Вошел любимый советник царя, боярин Пушкин, встал у дверей, поклонясь. Он ждал молча окончания читаемого царю донесения сибирского воеводы.
Русоволосый степенный дьяк с густой, лоснящейся шелком бородой громко и раздельно выговаривал каждое слово:
– «…старые тюрьмы велели подкрепить и жен и детей тюремных сидельцев, которые сосланы по твоему, великого государя, указу в Сибирь – сто одиннадцать человек, – велели посадить в старые тюрьмы».
Царь распахнул зарбафный кабат с жемчужными нарамниками, неторопливо приставил с боку трона узорчатый посох с крестом и, потирая правой рукой белый низкий лоб, сказал:
– Так их! Шли мужья, отцы к вору Стеньке за море, да и иных сговаривали тож… Сядь, дьяче. – Поманил рукой Пушкина: – Подойди, Иван Петрович! Тут – дела, кои до тебя есть.
Бородатый сутулый боярин, вскинув на царя узкие, глубоко запавшие глаза, шагнул к трону, отдав земной поклон:
– Из Патриарша приказа, великий государь, жалобу митрополита астраханского мне по пути вручили, а в ней вести, что воровской атаман Разин объявился у наших городов.

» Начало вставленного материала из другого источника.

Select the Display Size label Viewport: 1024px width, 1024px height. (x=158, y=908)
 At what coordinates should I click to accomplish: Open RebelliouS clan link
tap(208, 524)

– Слышал уж я про то, боярин! И думно мне отписать к воеводам в Астрахань, Прозоровскому Ивану да князь Семену Львову, чтоб вскорости разобрали бы козаков Стеньки Разина по стрелецким приказам и держали до нашего на то дело повеления… – Подумав, царь прибавил: – И никакими меры на Дон их до нашего указу не спущать!..

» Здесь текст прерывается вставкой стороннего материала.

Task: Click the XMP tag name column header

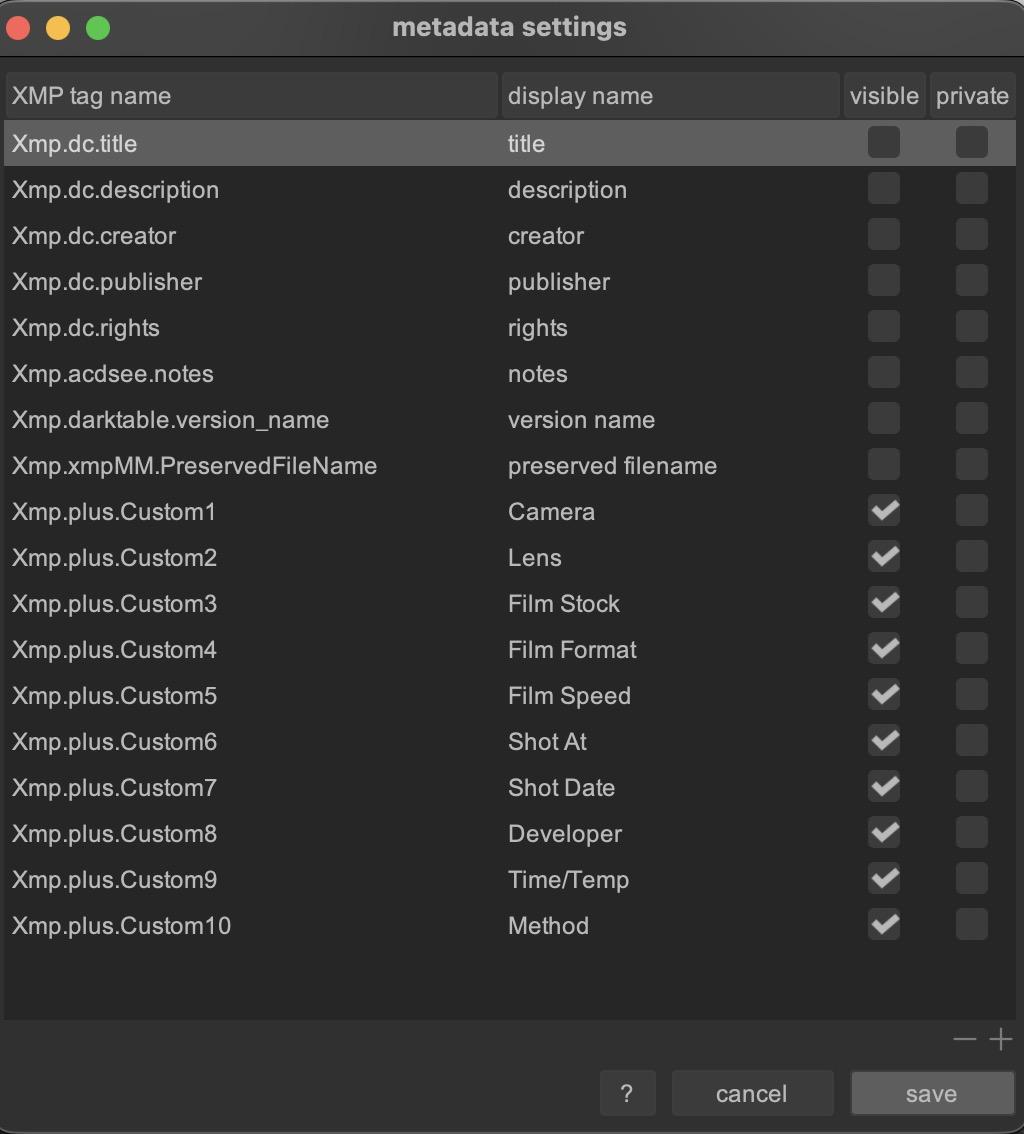Action: (x=250, y=96)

– Не должно спустить на Дон тех козаков, государь… На Гуляй-поле много сбеглось холопов от Москвы и с иных сел, городов, оттого голод там, скудность большая… В Кизылбаши тянулись к Разину, а объявись Разин на Дону, и незамедлительно вся голытьба к ему шатнется. Он же, по слухам дьяков и сыскных людей, богат несметно… Мне еще о том доносил мой сыщик Куретников. Вот кто, великий государь, достоин всяческой хвалы, так этот подьячий… Достоканы[50 - Д о с т о к а н ы – доподлинно.], живучи в Персии, познал и язык и нравы – все доводил, и мы знали до мала, что круг шаха деется. Нынче мыслю я его там держать, да пошто-то грамоты перестали ходить… А зорок парень, ох, зорок!
– Очутится здесь – службу ему дадим по заслугам.

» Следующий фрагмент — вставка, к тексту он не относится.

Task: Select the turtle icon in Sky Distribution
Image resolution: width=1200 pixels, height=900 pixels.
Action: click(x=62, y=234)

– Заслужил он тое почетную службу, великий государь! Слышно мне: много вор, Стенька Разин, пожег шаховых городов?
– Ох, много, боярин! И должно чаять от шаха нелюбья. Пишет мне стольник Петр Прозоровский, что шах, осердясь на разорение его городов грабителями, Стенькой Разиным с товарищи, собирает войско для подступа к Теркам, и нам, боярин, пуще всего нужно войско назрить… Шатости, грозы со всех сторон еще немало будет…
– Войско строить, и, по моему разумению, великий государь, неотложно!
– Теперь, боярин, хочу знать, чем жалобит богомолец мой астраханский.
Боярин передал русоволосому дьяку, наследнику Киврина, грамоту с черной монастырской печатью.